* AIM OF THE TASK
Please return each row below that contains the string "screenshot", copied in full. Case counts.

* SUPPLIED DATA
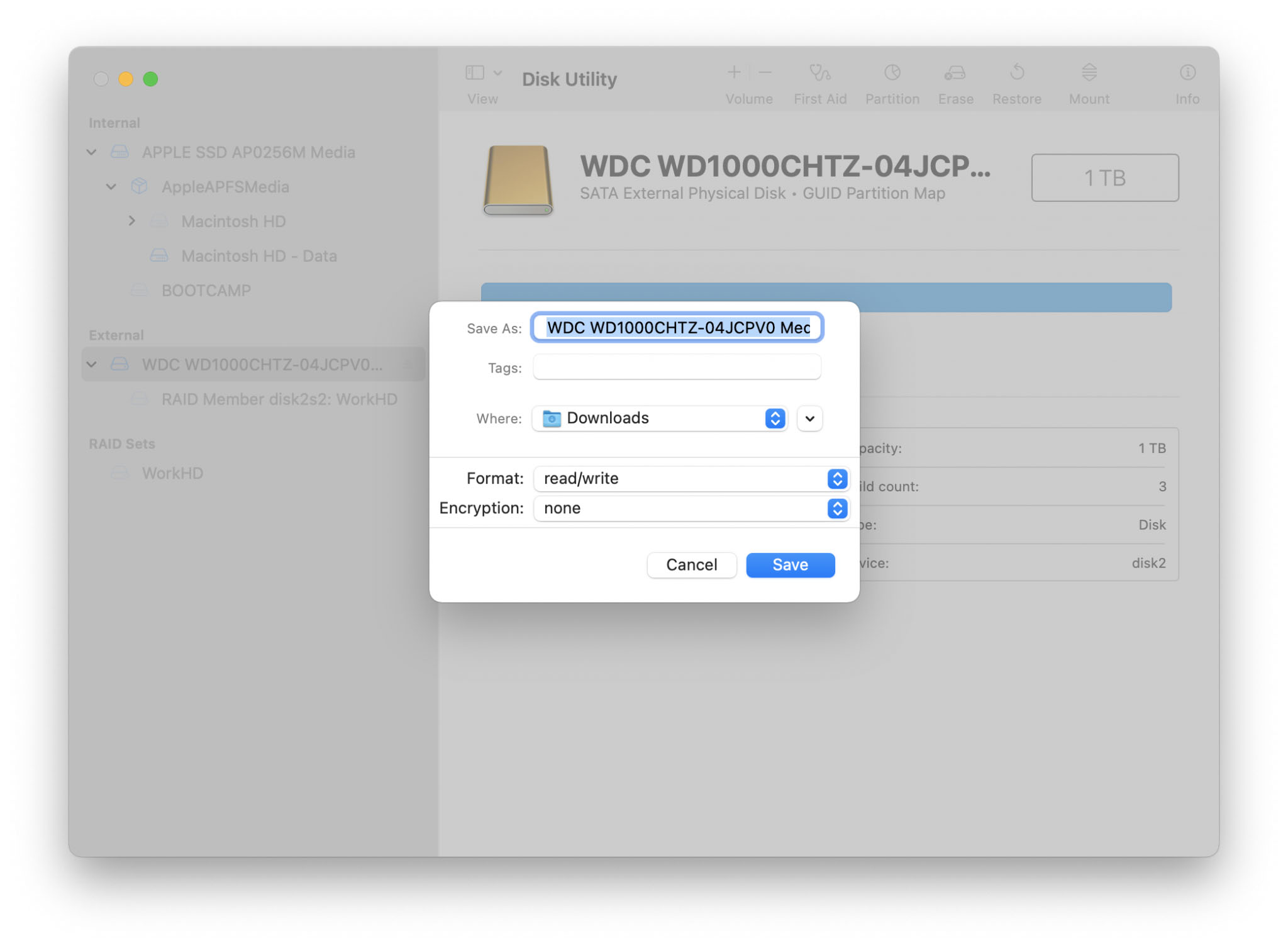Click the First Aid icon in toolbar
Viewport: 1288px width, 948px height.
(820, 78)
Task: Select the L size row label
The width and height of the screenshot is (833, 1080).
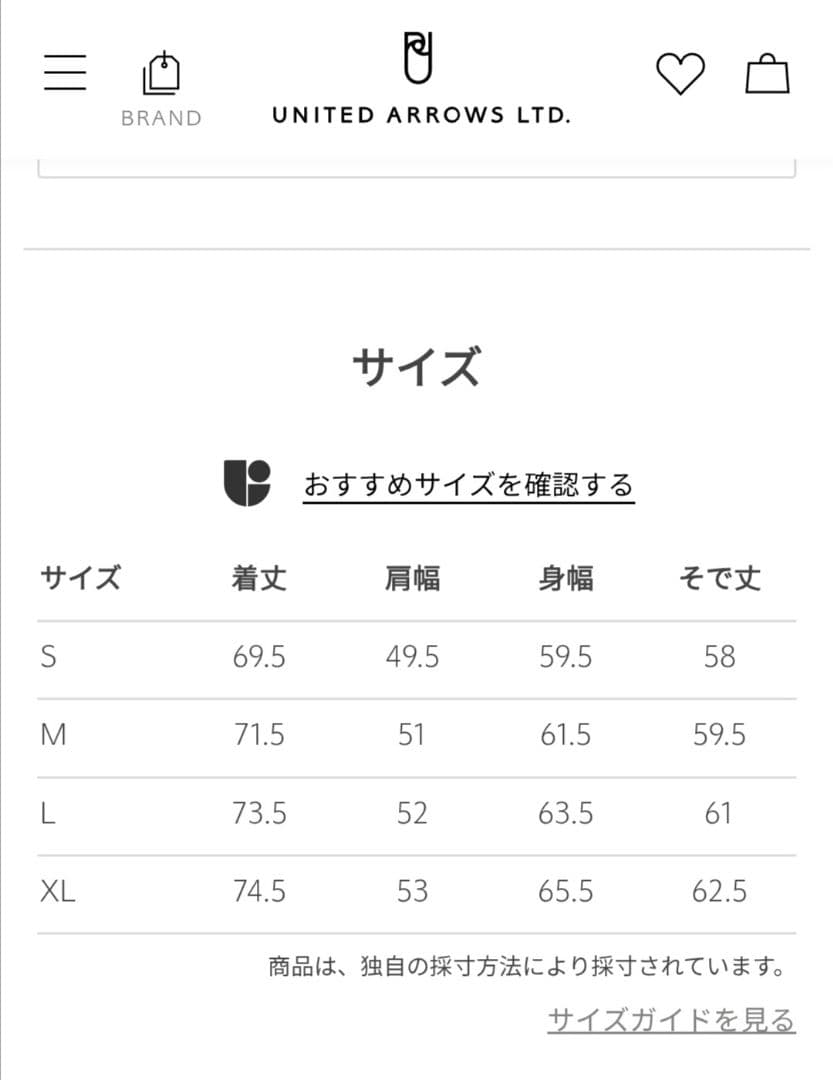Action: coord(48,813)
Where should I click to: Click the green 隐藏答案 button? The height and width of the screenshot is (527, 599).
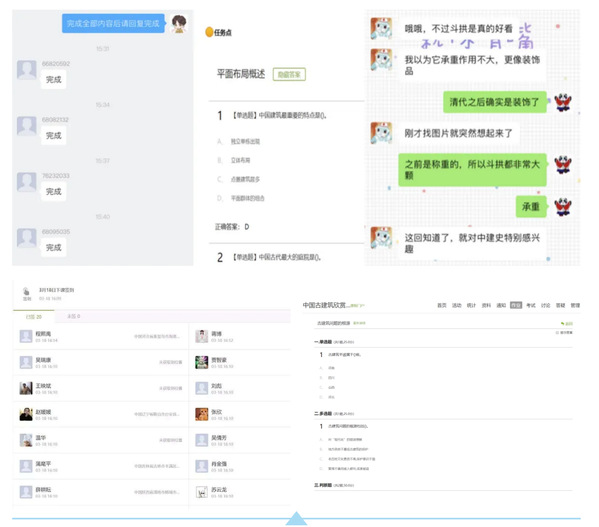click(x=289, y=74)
* * *
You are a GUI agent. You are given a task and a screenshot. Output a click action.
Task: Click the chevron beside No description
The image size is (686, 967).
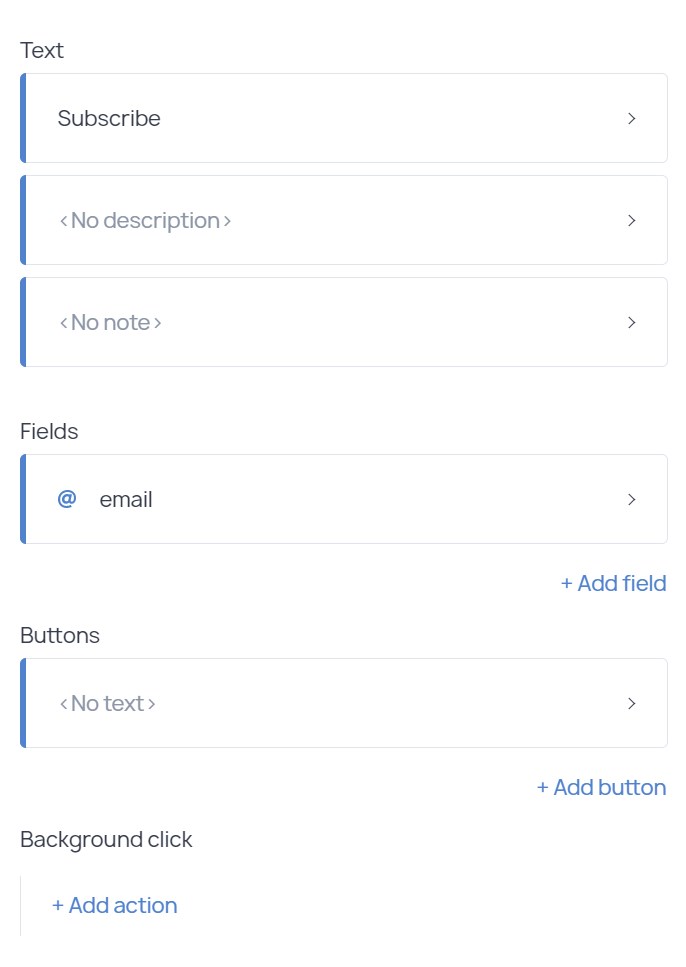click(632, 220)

* COMPLETED TASK
The width and height of the screenshot is (833, 1080).
Where should I click to: Click the green 隐藏答案 button? The height and width of the screenshot is (527, 599).
You are a GUI agent. You are given a task and a screenshot. Output a click action.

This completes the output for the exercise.